因为各种各样的原因,比良坂市近些年的房价地价确实一直在涨,不过对比寸土寸金的东都,尚且还没有到让人们哪怕只有半个屁股大的地皮,也要努力将它变成住宅面积的程度。
辉夜顺着少女所指,望向黑夜中隐约能看见青绿色的小山包,那里有一条石制的走廊蜿蜒而上,朱红色的鸟居整齐地遍布其上。
而在道路的尽头,则是一座小小的神社。
山道上每隔一段距离都亮着一盏灯座,似乎是为了夜里来参拜的香客能看得清路,不至于走出山道,踏空出事。
两人很快落在了山腰的坡道上。
最近是神社的淡季,这座神社的香火本身也不算兴旺,路上并没有参拜者或是游客在。
“你家住在神社里?”樱井辉夜好奇地问道。
“妈妈是服装设计师,常年都在世界各地飞来飞去。所以这座神社就丢给我继承了。”两人并肩走在神社的小道上,跨过一道又一道的鸟居,般若解释道:“因为一直分隔两地,我很小的时候,爸爸就和妈妈离婚了。
离婚后,爸爸换了份很忙的工作,他那边又没有什么可靠的亲戚了,所以我被判给了妈妈,不过ping时都是外婆在带我。”
“这样啊。”打量着两侧鸟居上蜿蜿蜒蜒的咒文,樱井辉夜问道:“这座神社的历史已经很长了吗?”
虽然是比良坂市本地人,但她并没有来过这座小神社。十多年前一家人新年参拜,去的都是邻市的出云大社,按父亲的说法,小神社的野神没有什么好拜的,还是香火兴旺的大神更加牢靠一点。
虽然就父亲屡屡创业失败的经历来看,大神也屁用没有就是了。
“樱井姐姐是怎么看出来的?!”般若有些惊愕道,随即反应过来:“啊对了,我从电视上看过,樱井姐姐也是比良坂市本地人呀。”
不再多想,般若解除了变身。粉蓝相间的流光一闪,身着水手服样式的米色制服,腰间围着黑色制服短裙的少女亭亭而立。
少女拉住樱井辉夜的手,翩然地凑近了她的跟前:“还没有自我介绍过。除了魔法少女般若的身份之外,我还是在校高中生,以及这座揖夜神社的继承者。我的名字是夜刀神——”

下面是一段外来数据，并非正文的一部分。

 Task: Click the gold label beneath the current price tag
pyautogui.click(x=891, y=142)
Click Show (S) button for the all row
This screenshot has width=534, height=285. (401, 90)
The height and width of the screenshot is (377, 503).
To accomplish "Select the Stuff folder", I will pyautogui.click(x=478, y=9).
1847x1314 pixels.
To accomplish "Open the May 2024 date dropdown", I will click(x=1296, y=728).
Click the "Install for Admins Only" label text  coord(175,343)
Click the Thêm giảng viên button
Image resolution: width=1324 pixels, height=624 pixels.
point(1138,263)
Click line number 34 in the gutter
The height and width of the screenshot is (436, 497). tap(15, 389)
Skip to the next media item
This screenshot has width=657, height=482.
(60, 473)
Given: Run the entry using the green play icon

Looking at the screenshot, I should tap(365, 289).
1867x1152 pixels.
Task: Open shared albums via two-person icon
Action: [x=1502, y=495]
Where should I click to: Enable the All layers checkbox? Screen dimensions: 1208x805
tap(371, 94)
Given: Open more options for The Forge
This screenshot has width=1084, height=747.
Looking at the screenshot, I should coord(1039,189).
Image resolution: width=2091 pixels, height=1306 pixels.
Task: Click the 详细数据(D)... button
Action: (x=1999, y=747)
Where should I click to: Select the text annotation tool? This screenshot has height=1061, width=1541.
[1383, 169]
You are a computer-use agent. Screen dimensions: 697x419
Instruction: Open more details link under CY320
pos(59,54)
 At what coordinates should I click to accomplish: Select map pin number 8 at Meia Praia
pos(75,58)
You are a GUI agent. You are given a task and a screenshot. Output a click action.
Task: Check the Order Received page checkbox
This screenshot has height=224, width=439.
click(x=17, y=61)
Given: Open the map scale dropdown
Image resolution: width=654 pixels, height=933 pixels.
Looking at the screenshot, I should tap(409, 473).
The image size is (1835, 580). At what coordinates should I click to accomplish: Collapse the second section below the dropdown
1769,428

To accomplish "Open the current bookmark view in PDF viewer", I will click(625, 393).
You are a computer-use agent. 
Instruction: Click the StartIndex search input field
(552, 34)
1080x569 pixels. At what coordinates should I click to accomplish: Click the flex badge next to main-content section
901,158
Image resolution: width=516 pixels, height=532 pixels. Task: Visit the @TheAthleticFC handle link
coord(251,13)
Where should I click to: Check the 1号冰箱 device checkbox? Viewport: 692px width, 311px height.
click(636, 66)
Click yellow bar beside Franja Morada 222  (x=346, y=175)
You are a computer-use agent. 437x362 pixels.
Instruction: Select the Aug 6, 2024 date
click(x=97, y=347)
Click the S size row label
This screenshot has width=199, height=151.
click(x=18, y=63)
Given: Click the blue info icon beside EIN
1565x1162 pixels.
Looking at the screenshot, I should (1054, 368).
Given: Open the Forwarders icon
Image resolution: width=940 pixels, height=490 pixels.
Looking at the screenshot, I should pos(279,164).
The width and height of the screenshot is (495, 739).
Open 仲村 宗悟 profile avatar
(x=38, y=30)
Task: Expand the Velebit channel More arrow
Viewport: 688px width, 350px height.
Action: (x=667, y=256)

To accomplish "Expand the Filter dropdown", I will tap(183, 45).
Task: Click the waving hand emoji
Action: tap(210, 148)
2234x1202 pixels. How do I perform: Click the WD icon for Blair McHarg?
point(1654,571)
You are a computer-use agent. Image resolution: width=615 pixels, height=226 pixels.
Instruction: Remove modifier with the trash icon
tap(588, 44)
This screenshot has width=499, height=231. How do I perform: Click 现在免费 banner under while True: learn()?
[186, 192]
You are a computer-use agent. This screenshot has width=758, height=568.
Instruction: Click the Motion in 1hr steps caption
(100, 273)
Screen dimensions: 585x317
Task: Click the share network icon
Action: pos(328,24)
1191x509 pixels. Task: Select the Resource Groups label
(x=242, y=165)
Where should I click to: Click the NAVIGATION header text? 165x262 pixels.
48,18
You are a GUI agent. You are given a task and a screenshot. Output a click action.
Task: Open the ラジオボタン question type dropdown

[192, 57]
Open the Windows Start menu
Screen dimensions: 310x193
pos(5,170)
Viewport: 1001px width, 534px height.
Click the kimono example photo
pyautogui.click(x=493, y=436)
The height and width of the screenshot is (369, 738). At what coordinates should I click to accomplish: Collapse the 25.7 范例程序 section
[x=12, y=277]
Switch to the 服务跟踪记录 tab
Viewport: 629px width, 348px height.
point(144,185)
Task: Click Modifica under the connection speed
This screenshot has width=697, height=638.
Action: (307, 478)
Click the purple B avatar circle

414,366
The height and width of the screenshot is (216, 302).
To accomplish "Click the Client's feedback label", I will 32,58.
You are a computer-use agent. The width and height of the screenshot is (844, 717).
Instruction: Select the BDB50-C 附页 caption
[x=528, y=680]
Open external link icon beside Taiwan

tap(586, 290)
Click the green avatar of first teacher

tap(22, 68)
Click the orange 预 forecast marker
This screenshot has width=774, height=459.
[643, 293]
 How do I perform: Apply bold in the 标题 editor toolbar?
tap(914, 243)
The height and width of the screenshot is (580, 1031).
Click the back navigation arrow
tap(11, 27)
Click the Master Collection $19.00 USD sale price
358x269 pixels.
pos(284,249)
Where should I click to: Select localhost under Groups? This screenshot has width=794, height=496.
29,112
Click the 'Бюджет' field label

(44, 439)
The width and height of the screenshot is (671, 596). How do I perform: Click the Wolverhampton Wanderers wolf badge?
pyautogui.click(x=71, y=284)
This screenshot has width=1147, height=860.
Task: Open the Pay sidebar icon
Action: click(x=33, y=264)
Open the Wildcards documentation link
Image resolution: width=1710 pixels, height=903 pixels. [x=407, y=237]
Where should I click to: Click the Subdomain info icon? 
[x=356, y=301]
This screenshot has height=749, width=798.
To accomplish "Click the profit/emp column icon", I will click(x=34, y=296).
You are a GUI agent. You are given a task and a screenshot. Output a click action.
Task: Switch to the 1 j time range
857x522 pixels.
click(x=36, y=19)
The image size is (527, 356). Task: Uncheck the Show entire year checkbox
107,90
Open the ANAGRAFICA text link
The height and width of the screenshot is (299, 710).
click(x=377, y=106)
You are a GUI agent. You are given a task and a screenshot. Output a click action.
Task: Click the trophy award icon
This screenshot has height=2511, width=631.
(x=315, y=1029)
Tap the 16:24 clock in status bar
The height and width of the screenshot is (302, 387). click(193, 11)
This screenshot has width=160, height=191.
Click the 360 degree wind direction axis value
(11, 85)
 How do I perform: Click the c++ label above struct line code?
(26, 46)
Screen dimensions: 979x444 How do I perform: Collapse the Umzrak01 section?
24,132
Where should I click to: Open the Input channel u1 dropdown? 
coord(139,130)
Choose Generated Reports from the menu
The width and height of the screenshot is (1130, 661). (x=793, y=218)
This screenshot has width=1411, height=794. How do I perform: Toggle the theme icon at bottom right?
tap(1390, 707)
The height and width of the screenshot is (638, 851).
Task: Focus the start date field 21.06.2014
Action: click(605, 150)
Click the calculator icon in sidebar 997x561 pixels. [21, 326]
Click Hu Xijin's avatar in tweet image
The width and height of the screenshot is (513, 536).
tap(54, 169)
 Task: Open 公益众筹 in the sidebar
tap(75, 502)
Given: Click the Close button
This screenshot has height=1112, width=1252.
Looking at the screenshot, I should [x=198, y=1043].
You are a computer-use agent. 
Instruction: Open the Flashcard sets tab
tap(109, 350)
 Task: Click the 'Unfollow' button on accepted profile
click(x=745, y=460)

“澄子,澄子——?”山道上,传来老妇人的声音:“你回来了吗——?家里是不是来客人了?”
“啊!是外婆!她腿脚不好,我得快点去找她了。”说着,少女夜刀神澄子笑意盈盈地回过头,伸出食指放在自己的唇前:“对了!我还没有把自己成为魔法少女的事情告诉家里人,樱井姐姐要记得帮我保密哟!”
“嗯,没问题。”辉夜回以和煦的微笑,随即视线又落回鸟居的纹路上,神色间不由得露出了一抹思索。
揖夜神社所在的山并不高,两人很快就来到神社前的庭院,整个庭院由大块的石板铺就而成。
地面十分干净,显然经常打理。
这座神社的巫女是很勤快的人呢。
这样想着,樱井辉夜望向眼前,被夜刀神澄子称作外婆的老人。
虽然已经上了年纪,但体态依旧保持得很好,如果从背后看的话,简直就像是有着银白色头发的少女一般呢。
踏过风霜的脸上有着正常老人该有的皱纹,但皮肤却有着不符合这个年龄段的光滑白暂。
身着一套十分古典的红白巫女服,并不是像动漫小说还有一些奇奇怪怪的作品中那样魔改的露腰短裙加白丝,而是很庄重地穿着纯白的肌襦袢,外着白衣,下身则着长至足腕的绯袴。似乎是因为最近无甚人参访的缘故,所以并没有披上千早。(ps:肌襦袢—里衣;白衣—衬衣;绯袴—裙子;千早—纱衣外套)
脚穿白足袋,红纽草鞋。一头长发以白色的檀纸包裹,以麻线扎束。
呀哈喽~
樱井辉夜跟在澄子后面,笑眯眯地和对方伸手打了个招呼。
“外婆!”夜刀神澄子扑到夜刀神麻衣的面前,撒娇般地拱来拱去,显然是打算对自己晚归的事情萌混过关。
虽然此时,夜刀神麻衣的注意力已经完全不在她的身上就是了。
望着缓步踏来的樱井辉夜,老人的瞳孔微缩,仔细看去,隐于宽大衣袖下的手臂都在微微颤抖。
她是年纪大了,很多东西都不中用了,有的时候,就算小澄子只是用正常的步子在走路,她也跟不上了。但偏偏是这对受诅咒的眼睛,这些年愈发的清晰,清晰到——
她能看到,诸神的惨烈尸骸,遍布在整个比良坂市的周围。